Pilot Counsel

Renter pilot liability

October 1, 1996

Do you know whether you have insurance protection when you rent an aircraft?

This is a question that continues to plague pilots. We first posed it in this column as long ago as January 1965, then again in November 1974, and in May 1980. In 1996, many pilots still answer the question "no."

Simply stated the problem is this: When you rent (or even borrow) an aircraft, you may not be insured against claims for injuries to passengers or others arising from your operation of the aircraft; and chances are that you are not insured against claims for damage to the aircraft itself. What aggravates the problem is that many renter pilots are not aware of this situation — and don't become aware of it until there is a claim. At that point the problem becomes a personal crisis.

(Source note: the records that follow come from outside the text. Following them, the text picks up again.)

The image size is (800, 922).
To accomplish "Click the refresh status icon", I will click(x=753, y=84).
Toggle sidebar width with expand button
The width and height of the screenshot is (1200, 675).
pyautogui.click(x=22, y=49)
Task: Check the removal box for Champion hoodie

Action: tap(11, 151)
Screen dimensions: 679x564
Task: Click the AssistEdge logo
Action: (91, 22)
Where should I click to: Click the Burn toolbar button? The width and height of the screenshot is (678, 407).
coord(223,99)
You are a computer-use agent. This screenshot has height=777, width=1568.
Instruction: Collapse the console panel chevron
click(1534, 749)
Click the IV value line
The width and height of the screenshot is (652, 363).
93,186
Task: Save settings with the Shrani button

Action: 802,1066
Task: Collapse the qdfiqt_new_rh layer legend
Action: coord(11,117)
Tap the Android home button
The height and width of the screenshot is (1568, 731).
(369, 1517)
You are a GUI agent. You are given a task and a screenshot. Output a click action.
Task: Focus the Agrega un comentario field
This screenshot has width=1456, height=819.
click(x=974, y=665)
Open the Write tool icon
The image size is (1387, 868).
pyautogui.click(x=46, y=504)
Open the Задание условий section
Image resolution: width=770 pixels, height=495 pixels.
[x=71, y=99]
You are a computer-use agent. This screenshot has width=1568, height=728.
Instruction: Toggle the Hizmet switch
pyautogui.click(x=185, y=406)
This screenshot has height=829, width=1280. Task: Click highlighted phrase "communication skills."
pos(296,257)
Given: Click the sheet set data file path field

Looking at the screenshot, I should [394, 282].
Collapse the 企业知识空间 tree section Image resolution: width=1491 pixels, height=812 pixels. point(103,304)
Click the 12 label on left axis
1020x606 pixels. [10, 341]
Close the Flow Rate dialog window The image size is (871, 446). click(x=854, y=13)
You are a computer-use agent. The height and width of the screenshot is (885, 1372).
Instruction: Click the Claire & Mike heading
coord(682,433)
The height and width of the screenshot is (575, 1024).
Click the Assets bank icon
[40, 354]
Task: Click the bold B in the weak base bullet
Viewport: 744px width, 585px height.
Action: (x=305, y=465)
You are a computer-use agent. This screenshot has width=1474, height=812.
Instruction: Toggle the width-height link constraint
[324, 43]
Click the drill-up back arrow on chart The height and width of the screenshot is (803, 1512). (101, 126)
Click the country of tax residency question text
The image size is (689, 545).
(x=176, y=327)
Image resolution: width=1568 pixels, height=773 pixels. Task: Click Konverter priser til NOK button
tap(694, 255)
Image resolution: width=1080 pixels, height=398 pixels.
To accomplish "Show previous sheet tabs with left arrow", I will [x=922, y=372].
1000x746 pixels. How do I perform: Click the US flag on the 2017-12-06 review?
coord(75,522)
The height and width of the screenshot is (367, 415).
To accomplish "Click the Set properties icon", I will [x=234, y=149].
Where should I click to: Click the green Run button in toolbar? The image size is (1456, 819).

The most obvious solution is to ask for and read the FBO's insurance policy to see whether you are covered. This is not a very practical solution. Most pilots don't do it.

Over the years other ideas have been tried. For example, sympathetic courts have strained to interpret the insurance policy to find coverage for the renter, with mixed results. Some states — too few — have enacted legislation that requires the fixed base operator to disclose to renters what coverage is on the aircraft. But that's only disclosure, not coverage. At least one state, California, requires FBOs to maintain liability protection for renter pilots. Some few FBOs, without the compulsion of legislation, have asked that renter pilots be protected in the FBO's policy of insurance on the rental fleet.

The single most satisfactory solution has been the availability of "nonownership" aircraft insurance, which is being offered by several insurers.

If you are flying your own aircraft, you probably will have insurance to protect you in the event the aircraft is damaged or destroyed. By the same token, the FBO also will have insurance protection for its aircraft. But the insurance will protect the FBO and not necessarily the renter pilot.

A typical aircraft policy will provide at least these coverages: physical loss or damage to the aircraft itself (hull coverage), and claims by passengers or other persons for injury to them or damage to their property (liability coverage).

With respect to the liability coverage, if there is an accident resulting in claims by passengers or third parties, the insurance company will defend the FBO or other owner and pay any liability judgment or settlement. While the owner will be protected, the renter or borrower may not be.

With respect to the hull coverage, if the owner's aircraft is damaged or destroyed, the insurance company will pay the owner under the hull coverage. If there is a loss, the insurance company has a right, after paying the insured person, to "subrogate" or claim against a third party who caused the damage — the renter pilot. Furthermore, even if the insurance company doesn't subrogate, the FBO continues to have a claim against the renter pilot for the deductible portion.

Many FBOs now have renter pilots sign a rental agreement in which the renter promises to pay the deductible portion of any loss or damage to the rented aircraft. Sometimes a renter pilot will pay the FBO in accordance with the agreement, believing that's the end of it, only to be faced later with a subrogation claim by the insurance company.

We've already mentioned the effort to find a judicial solution. The first court case that came to our attention was a 1965 Maryland case in which a renter pilot crashed while trying to get out of a short field. The insurance company paid the FBO for the loss of the aircraft, then subrogated against the renter pilot.

This case squarely presented the question of whether the hull insurance on the aircraft protected the renter pilot. The Maryland Court of Appeals held that the hull coverage did not cover the renter pilot. This was the case that provoked our January 1965 article, in which we tried to alert our members to the problem.

After that there were a number of cases in which the courts struggled with the language of the policies and did find coverage for the renter pilot. In more recent times the cases have been going against renters.

The trouble with this attempted judicial solution is that in each of these cases the court struggled mightily to interpret the language of the policy to favor the renter pilot. As a result, some insurance companies have rewritten their policies to make it very explicit that the coverage does not protect the renter pilot.

Another solution is to enlarge the FBO's policy to protect the renter pilot. This approach has met with some success as far as liability coverage is concerned. Some FBOs have been willing to accept the increase in insurance premiums to provide this coverage.

The more difficult problem relates to the hull coverage. As well as we have been able to determine, there are no FBO insurance policies presently in force that protect the renter pilot with hull coverage. Some policies do contain waivers of subrogation benefiting certain specified individuals or corporate renters; but we could find none that contain a blanket waiver of subrogation benefiting all renter pilots.

At present, the most practical solution is the so-called nonownership policy being offered by a few insurance companies. The policy is divided into two parts, just as is the typical aircraft policy that we discussed earlier. The liability part is available at nominal cost and is not optional. The hull part is relatively more expensive and is optional. I have a fear that some pilots are buying only the liability part, believing that they are getting coverage for both.

In summary, a pilot who rents (or borrows) an aircraft should be aware of the liability that could be incurred from the use of the aircraft, including the liability for damage or loss to the aircraft itself. A prudent pilot should make sure that he or she is reasonably protected from this potential liability.